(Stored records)
____________

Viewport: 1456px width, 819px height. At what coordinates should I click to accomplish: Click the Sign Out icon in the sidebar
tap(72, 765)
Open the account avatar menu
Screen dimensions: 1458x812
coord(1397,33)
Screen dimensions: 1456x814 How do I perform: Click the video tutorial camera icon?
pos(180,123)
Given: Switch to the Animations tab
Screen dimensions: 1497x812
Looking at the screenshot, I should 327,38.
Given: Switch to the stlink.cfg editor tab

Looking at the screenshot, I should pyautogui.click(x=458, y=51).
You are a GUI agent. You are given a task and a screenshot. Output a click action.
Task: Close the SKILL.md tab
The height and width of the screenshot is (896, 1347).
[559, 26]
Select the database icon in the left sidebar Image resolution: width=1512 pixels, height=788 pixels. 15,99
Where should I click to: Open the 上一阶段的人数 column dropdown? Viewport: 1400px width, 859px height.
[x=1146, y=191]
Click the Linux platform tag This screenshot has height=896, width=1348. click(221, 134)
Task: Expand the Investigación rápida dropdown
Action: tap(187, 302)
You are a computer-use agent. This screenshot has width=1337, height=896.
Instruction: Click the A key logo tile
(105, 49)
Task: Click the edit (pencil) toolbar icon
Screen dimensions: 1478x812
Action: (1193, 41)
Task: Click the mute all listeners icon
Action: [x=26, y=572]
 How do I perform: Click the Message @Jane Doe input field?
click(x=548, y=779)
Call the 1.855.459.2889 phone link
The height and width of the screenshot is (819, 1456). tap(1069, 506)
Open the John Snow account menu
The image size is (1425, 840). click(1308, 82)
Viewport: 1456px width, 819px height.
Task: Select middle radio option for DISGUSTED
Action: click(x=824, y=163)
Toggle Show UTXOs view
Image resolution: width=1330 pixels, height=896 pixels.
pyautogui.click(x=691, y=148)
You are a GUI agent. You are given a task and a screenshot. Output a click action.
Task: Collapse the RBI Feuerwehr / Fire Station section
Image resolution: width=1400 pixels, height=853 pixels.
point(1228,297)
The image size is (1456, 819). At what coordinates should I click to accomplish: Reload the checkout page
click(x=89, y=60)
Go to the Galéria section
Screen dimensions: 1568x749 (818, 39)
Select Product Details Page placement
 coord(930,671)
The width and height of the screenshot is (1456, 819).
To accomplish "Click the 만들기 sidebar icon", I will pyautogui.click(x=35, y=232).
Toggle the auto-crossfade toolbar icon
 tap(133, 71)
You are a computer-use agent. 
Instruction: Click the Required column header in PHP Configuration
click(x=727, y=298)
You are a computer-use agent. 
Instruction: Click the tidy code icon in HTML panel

____________

YOUR INSTRUCTIONS: Write out each record again, keeping every word as it is.

RESULT BELOW:
Viewport: 1456px width, 819px height. At what coordinates should I click to accomplish: Click the Sign Out icon in the sidebar
tap(72, 765)
Open the account avatar menu
Screen dimensions: 1458x812
coord(1397,33)
Screen dimensions: 1456x814 How do I perform: Click the video tutorial camera icon?
pos(180,123)
Given: Switch to the Animations tab
Screen dimensions: 1497x812
Looking at the screenshot, I should 327,38.
Given: Switch to the stlink.cfg editor tab

Looking at the screenshot, I should pyautogui.click(x=458, y=51).
You are a GUI agent. You are given a task and a screenshot. Output a click action.
Task: Close the SKILL.md tab
The height and width of the screenshot is (896, 1347).
[559, 26]
Select the database icon in the left sidebar Image resolution: width=1512 pixels, height=788 pixels. 15,99
Where should I click to: Open the 上一阶段的人数 column dropdown? Viewport: 1400px width, 859px height.
[x=1146, y=191]
Click the Linux platform tag This screenshot has height=896, width=1348. click(221, 134)
Task: Expand the Investigación rápida dropdown
Action: tap(187, 302)
You are a computer-use agent. This screenshot has width=1337, height=896.
Instruction: Click the A key logo tile
(105, 49)
Task: Click the edit (pencil) toolbar icon
Screen dimensions: 1478x812
Action: (1193, 41)
Task: Click the mute all listeners icon
Action: [x=26, y=572]
 How do I perform: Click the Message @Jane Doe input field?
click(x=548, y=779)
Call the 1.855.459.2889 phone link
The height and width of the screenshot is (819, 1456). tap(1069, 506)
Open the John Snow account menu
The image size is (1425, 840). click(1308, 82)
Viewport: 1456px width, 819px height.
Task: Select middle radio option for DISGUSTED
Action: click(x=824, y=163)
Toggle Show UTXOs view
Image resolution: width=1330 pixels, height=896 pixels.
pyautogui.click(x=691, y=148)
You are a GUI agent. You are given a task and a screenshot. Output a click action.
Task: Collapse the RBI Feuerwehr / Fire Station section
Image resolution: width=1400 pixels, height=853 pixels.
point(1228,297)
The image size is (1456, 819). At what coordinates should I click to accomplish: Reload the checkout page
click(x=89, y=60)
Go to the Galéria section
Screen dimensions: 1568x749 (818, 39)
Select Product Details Page placement
 coord(930,671)
The width and height of the screenshot is (1456, 819).
To accomplish "Click the 만들기 sidebar icon", I will pyautogui.click(x=35, y=232).
Toggle the auto-crossfade toolbar icon
 tap(133, 71)
You are a computer-use agent. 
Instruction: Click the Required column header in PHP Configuration
click(x=727, y=298)
You are a computer-use agent. 
Instruction: Click the tidy code icon in HTML panel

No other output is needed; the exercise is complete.